Students are diving deep into the activity they love most.
Doctorate candidate Mike Thomas started Scuba at ASU in 2006 after his research led to a fascination with life under the sea.
He said the club is set up like an instructional sports club. It does not have many meetings, but members can attend training classes and planned diving trips.
“Scuba is really a recreational activity,” Thomas said. “It’s not meant to be strenuous or stressful.”
The club has taken trips to dive at Lake Pleasant, which is about an hour away from the Tempe campus, Hawaii and the Florida Keys. It’s also traveled to places in Mexico, including Cabo in San Lucas and Cancun.
Thomas said there are 2,500 people on the club’s email list, but only small groups of people participate in many of their events.
He said about 14 people went on the last trip to Rocky Point.
There are no membership fees for Scuba at ASU, and members pay for the classes or trips in which they wish to participate.
“The good news is since we are sharing resources, the fares for trips are low,” Thomas said. “They are about half the price of normal dive shops.”
To obtain a scuba certification, members complete a few days of classroom bookwork followed by a pool session that is usually held at the Student Recreation Center.
From there, students can complete their checkout dives required for the official certification wherever and whenever they please, Thomas said.

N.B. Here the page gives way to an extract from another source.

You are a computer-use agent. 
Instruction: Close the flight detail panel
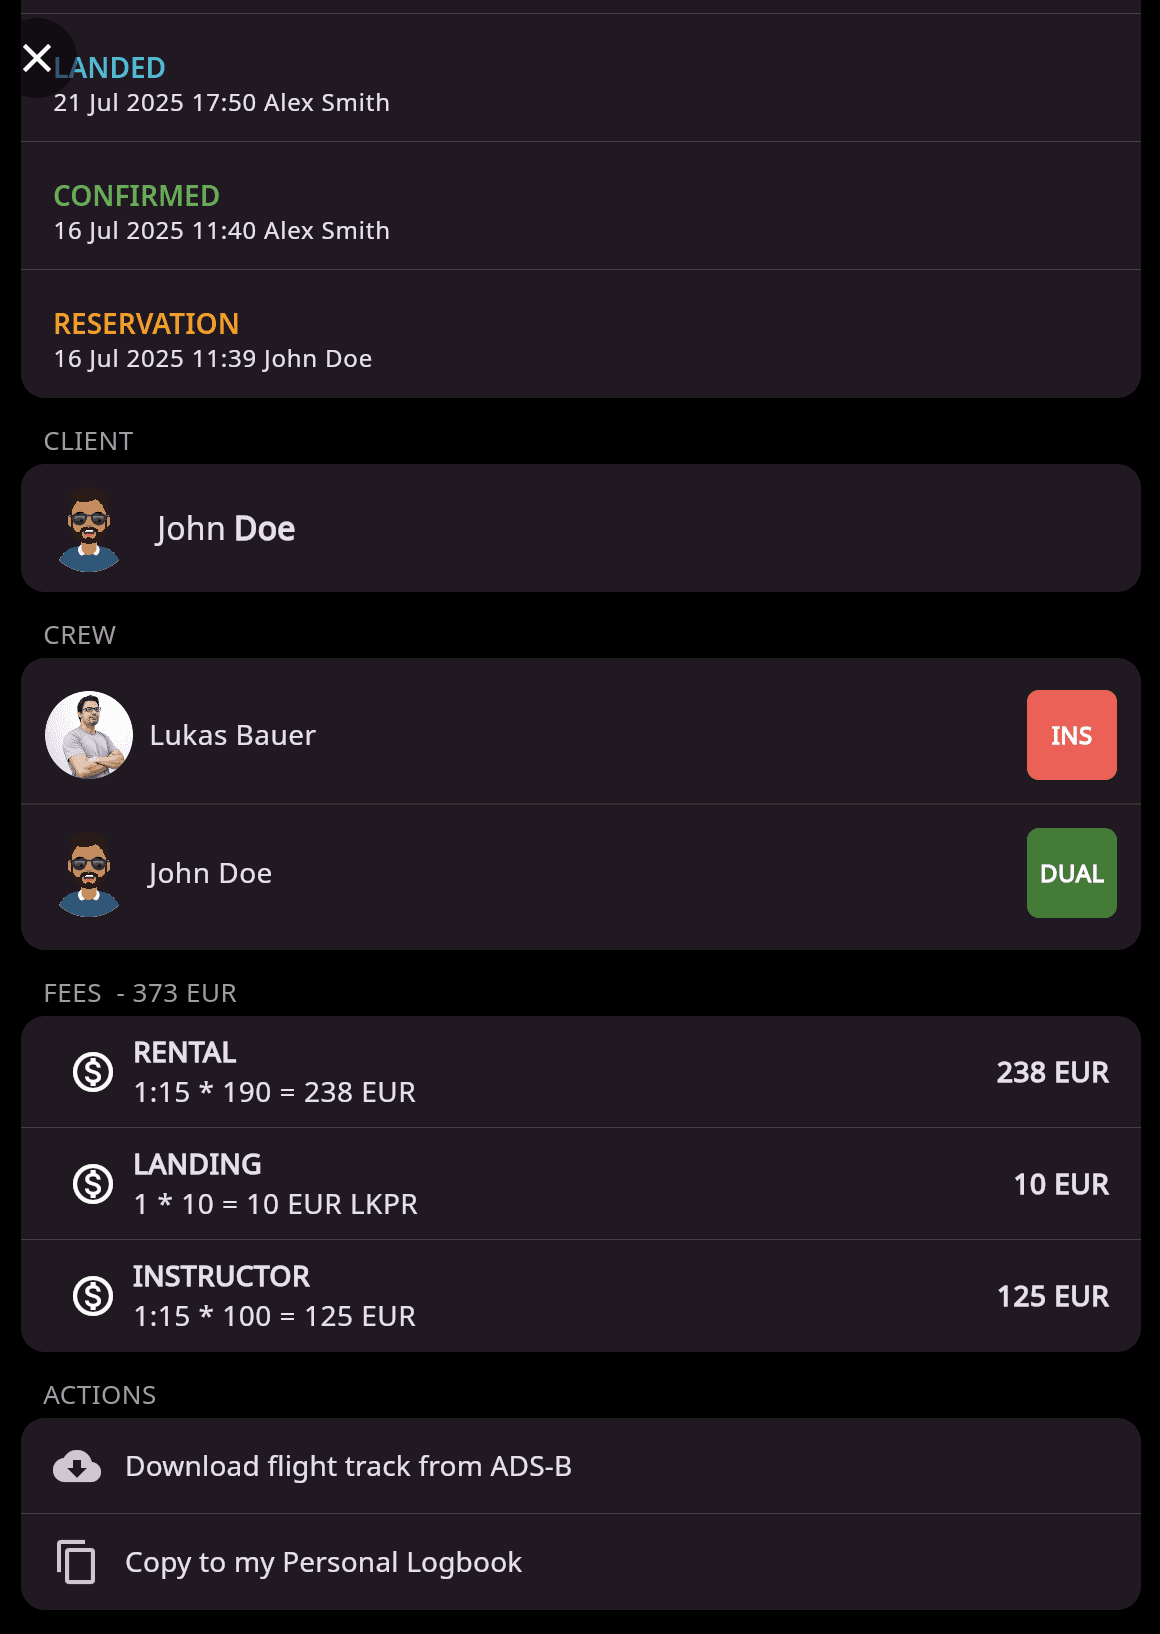tap(37, 58)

Students can pursue ASU credit for their scuba certification classes, he said.
Doctorate candidate Zack Bowles helped found the Scuba at ASU club.
He serves as beach master on many of the club’s scuba trips.

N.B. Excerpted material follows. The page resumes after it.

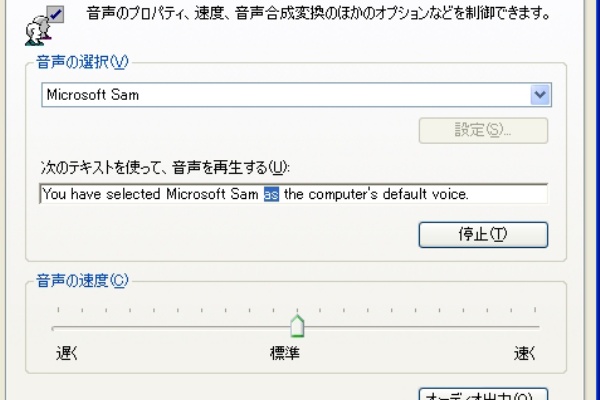Open the オーディオ出力(O) button
This screenshot has height=400, width=600.
[x=483, y=394]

The beach master is in charge of gear organization, loading and working with the divers and boat operators.
Bowles said his interest in scuba came from his parents. Both enjoyed the activity in college, and his Dad dove while in the Navy.
“I have always been a beach person, so it was natural to be involved in diving,” Bowles said.
Doctorate student Brandon Guida said in an email that he was open water certified during the summer of 2011.
He has since completed his advanced open water and rescue diving certification with Scuba at ASU and is almost finished with his dive master certification.
He said he loves to teach and is involved in the instructional part of Scuba at ASU.
Guida said he likes studying the ocean because it is the last place humans have not fully colonized.
“I am innately curious and fascinated by the unknown,” he said.
He said the biological diversity underwater is extraordinary and beautiful.
“The sounds are so soothing,” Guida said. “You hear lots of different clicks, whistles, whooshes, and can’t help (but) imagine what made them.”
With all this, there comes a bit of fear because a person is no longer the dominant species once he leaps into the water.
“I was attracted to the beauty, the mystery and the danger of the ocean,” he said.
Guida said scuba is a social activity for him because he always dives with friends.
“There is a lot of trust to be put in a dive buddy,” he said. “You have to trust that they will do whatever they can to help you in any type of situation you may encounter underwater.”
He said he hopes to get his scuba instructor’s certification and take over the club when Thomas graduates.